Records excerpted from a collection
┌──
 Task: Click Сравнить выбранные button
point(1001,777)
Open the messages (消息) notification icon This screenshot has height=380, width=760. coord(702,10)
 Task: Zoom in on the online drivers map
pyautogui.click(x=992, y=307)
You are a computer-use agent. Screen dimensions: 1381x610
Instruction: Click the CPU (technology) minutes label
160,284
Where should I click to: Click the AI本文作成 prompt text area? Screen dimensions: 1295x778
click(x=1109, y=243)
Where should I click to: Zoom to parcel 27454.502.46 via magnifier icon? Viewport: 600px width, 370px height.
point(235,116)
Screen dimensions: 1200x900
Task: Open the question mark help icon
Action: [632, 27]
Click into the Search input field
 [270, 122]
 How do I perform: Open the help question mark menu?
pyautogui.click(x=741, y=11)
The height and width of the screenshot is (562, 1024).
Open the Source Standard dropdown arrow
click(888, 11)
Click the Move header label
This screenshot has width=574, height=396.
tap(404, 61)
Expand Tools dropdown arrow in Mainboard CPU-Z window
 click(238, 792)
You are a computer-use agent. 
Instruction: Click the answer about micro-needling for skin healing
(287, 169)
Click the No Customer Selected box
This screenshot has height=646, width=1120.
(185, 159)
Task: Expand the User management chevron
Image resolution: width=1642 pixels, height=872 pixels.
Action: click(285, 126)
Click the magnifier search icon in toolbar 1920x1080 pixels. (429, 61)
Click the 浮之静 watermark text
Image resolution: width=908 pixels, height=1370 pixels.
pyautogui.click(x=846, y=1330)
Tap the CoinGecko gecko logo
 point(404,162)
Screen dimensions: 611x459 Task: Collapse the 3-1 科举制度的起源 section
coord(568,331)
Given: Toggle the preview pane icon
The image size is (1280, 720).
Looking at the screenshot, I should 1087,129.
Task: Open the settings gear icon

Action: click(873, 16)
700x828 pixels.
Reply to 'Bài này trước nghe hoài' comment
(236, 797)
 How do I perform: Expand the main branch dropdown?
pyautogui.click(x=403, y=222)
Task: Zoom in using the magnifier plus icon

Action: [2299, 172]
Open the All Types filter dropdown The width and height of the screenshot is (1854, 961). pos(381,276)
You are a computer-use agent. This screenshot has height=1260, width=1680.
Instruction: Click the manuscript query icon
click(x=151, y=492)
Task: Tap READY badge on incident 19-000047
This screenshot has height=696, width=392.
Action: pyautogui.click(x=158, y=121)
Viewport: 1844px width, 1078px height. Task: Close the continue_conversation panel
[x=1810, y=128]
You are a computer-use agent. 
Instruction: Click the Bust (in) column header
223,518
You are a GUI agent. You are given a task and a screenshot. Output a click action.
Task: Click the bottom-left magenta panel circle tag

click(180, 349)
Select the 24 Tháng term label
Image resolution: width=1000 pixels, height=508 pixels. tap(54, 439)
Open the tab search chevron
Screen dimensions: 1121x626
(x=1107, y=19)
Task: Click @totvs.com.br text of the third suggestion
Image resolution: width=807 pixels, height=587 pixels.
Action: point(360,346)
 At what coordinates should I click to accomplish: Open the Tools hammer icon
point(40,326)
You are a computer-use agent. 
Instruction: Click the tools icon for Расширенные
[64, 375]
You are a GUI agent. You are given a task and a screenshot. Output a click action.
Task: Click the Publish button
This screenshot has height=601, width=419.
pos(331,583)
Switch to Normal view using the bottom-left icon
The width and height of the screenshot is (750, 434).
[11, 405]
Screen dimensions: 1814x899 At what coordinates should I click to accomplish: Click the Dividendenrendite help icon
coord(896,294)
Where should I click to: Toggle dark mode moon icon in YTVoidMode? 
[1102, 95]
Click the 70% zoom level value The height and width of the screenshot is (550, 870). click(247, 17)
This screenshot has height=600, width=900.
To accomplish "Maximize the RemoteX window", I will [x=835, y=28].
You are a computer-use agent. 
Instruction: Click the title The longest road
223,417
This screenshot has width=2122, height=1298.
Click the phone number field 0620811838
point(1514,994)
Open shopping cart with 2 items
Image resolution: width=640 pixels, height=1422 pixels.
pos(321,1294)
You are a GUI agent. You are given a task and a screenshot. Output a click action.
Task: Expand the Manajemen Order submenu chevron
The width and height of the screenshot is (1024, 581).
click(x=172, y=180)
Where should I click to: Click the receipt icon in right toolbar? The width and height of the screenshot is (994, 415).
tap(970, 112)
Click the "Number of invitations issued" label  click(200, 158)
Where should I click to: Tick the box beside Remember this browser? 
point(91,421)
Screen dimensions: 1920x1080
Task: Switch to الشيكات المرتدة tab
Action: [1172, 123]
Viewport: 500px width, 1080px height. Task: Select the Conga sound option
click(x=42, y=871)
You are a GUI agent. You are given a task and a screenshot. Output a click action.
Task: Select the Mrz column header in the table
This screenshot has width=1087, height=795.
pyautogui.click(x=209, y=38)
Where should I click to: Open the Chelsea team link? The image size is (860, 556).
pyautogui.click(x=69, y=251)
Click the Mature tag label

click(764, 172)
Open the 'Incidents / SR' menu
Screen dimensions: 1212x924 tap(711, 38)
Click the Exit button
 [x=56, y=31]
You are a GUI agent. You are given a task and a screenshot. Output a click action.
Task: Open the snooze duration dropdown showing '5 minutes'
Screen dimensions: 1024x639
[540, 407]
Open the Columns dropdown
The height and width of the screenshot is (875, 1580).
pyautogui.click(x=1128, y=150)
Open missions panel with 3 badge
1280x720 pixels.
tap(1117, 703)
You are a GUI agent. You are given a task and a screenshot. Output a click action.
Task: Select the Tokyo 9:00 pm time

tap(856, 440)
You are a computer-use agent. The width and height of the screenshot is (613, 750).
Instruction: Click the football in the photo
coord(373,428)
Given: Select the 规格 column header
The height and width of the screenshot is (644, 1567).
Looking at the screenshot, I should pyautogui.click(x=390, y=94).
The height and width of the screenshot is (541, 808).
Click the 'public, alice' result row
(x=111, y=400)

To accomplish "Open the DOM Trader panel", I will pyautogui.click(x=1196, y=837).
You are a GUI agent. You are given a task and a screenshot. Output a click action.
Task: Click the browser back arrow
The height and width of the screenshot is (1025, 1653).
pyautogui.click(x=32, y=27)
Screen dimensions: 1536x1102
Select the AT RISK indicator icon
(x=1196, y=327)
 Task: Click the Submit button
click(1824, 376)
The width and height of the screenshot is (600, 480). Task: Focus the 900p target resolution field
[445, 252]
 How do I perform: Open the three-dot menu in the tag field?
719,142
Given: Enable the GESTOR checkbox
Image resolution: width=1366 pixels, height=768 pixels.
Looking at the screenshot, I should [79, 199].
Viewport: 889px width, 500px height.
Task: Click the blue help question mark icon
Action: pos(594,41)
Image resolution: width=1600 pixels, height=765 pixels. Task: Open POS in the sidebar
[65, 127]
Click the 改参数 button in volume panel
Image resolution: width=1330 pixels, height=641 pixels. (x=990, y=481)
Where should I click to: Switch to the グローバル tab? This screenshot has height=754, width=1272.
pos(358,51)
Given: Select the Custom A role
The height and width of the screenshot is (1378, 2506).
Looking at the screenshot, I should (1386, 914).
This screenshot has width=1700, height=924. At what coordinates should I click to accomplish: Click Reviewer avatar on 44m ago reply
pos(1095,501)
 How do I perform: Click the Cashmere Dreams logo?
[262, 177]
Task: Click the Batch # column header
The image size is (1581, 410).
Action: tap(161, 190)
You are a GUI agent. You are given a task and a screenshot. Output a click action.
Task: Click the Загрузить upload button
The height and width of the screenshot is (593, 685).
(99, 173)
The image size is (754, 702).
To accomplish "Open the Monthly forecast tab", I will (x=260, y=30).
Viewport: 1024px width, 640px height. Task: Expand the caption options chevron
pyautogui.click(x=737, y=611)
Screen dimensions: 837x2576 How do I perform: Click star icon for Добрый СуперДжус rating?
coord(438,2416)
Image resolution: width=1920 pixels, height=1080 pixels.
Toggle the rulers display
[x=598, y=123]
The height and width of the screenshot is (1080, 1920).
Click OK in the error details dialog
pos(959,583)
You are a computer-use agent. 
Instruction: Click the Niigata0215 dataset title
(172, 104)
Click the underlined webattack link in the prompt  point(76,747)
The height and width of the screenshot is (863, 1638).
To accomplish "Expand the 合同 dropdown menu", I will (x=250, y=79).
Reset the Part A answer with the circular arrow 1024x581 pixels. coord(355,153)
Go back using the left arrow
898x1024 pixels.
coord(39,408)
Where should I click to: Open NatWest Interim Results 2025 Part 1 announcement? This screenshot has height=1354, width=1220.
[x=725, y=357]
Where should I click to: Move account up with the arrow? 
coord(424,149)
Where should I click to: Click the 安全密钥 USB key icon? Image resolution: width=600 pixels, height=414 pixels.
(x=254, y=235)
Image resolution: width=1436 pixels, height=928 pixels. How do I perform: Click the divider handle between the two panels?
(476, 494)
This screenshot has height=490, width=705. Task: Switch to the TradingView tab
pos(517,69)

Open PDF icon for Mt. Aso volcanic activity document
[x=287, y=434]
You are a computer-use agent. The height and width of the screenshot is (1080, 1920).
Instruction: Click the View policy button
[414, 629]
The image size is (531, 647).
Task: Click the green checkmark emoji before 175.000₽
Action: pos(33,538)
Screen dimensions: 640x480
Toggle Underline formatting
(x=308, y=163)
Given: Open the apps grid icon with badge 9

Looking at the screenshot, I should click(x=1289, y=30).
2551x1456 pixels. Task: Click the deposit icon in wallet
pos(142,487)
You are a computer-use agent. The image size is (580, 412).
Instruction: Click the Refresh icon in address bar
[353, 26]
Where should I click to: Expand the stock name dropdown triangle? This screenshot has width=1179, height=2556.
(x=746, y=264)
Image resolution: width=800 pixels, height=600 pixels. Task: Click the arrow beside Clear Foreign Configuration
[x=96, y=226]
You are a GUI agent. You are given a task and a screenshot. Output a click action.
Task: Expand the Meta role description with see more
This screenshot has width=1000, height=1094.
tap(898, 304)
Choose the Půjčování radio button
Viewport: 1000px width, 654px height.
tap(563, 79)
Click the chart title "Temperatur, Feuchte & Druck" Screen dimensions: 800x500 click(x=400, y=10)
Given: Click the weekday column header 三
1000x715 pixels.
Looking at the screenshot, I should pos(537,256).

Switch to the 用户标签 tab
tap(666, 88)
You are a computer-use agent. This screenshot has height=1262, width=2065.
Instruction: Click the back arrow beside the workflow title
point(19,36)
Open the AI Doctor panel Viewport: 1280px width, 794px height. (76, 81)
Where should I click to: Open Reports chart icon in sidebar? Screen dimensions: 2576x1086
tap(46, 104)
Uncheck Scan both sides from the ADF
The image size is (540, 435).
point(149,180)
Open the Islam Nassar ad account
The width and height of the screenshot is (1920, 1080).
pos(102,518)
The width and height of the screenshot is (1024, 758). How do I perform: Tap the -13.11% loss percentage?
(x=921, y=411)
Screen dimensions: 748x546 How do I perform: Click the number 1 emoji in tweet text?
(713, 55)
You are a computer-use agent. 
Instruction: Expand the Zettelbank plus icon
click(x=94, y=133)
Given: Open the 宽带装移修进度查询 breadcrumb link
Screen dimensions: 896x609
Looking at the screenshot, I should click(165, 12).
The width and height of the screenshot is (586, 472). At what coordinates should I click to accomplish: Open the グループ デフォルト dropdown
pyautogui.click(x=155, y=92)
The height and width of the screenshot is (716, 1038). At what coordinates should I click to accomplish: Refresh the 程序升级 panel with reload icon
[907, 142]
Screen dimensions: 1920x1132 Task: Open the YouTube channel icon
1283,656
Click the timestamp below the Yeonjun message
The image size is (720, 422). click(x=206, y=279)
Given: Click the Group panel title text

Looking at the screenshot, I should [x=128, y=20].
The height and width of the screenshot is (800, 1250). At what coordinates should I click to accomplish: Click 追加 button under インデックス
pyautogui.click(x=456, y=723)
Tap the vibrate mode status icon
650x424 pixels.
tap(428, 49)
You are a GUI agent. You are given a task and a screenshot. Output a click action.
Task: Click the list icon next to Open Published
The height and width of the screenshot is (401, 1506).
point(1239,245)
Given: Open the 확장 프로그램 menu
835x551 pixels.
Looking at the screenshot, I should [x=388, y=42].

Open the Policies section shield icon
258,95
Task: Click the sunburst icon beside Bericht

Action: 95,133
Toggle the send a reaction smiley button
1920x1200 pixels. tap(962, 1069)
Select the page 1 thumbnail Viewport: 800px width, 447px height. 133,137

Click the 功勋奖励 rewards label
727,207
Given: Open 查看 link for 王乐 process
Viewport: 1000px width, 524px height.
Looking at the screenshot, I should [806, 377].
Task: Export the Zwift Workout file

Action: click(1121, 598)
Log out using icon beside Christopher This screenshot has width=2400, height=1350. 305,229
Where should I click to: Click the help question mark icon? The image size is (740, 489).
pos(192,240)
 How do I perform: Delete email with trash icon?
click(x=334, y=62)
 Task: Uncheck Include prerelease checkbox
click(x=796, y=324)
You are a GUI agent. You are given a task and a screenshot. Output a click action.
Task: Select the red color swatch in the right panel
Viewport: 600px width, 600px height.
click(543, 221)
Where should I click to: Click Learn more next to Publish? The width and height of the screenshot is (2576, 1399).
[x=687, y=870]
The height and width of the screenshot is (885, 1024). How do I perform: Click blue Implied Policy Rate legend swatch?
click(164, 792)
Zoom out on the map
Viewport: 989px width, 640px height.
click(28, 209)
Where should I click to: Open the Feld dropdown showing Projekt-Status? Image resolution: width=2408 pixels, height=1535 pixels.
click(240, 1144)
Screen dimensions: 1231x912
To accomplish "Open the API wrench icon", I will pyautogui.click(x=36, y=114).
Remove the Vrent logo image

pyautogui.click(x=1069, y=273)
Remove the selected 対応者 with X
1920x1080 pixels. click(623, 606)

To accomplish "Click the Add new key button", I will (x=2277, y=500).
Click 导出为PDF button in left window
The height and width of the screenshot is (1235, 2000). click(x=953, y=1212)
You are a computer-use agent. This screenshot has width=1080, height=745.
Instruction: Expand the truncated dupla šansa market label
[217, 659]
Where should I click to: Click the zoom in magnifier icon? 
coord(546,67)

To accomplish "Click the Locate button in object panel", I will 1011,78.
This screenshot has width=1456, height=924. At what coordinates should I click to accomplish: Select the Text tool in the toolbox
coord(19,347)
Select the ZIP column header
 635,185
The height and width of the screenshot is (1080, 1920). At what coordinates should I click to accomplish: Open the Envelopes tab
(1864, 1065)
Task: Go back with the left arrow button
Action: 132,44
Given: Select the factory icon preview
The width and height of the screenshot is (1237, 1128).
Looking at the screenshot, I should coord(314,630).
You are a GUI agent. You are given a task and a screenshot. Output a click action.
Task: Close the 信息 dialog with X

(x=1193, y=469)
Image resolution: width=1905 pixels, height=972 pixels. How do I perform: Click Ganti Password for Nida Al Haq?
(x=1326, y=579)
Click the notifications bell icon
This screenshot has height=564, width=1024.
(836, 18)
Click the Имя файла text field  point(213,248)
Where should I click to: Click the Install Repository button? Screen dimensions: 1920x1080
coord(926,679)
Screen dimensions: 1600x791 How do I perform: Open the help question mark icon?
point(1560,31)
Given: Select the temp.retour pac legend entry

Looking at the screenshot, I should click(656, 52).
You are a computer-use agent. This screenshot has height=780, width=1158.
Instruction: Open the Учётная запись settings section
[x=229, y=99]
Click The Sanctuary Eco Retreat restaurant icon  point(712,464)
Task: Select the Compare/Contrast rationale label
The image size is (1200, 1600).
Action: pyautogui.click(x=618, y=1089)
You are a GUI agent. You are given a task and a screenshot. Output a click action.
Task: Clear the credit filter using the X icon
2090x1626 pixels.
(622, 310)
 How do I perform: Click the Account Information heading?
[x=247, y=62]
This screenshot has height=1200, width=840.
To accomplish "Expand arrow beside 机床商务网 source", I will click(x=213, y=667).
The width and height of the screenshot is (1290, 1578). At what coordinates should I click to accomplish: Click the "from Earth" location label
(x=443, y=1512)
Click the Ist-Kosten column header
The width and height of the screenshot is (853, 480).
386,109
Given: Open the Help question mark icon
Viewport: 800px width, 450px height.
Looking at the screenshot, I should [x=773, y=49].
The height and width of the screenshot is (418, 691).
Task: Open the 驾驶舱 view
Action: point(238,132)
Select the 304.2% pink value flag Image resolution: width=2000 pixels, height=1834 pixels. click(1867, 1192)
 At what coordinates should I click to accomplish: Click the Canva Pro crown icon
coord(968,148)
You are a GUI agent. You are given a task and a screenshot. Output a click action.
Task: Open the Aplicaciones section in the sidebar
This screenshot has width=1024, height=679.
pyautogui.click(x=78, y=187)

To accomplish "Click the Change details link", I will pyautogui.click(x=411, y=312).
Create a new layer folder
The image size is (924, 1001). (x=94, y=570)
└──
Goal: Show each line of the material above that contains the string "logo", with case taken into account.

Written answer:
Tap the CoinGecko gecko logo
 How do I perform: Click the Cashmere Dreams logo?
Remove the Vrent logo image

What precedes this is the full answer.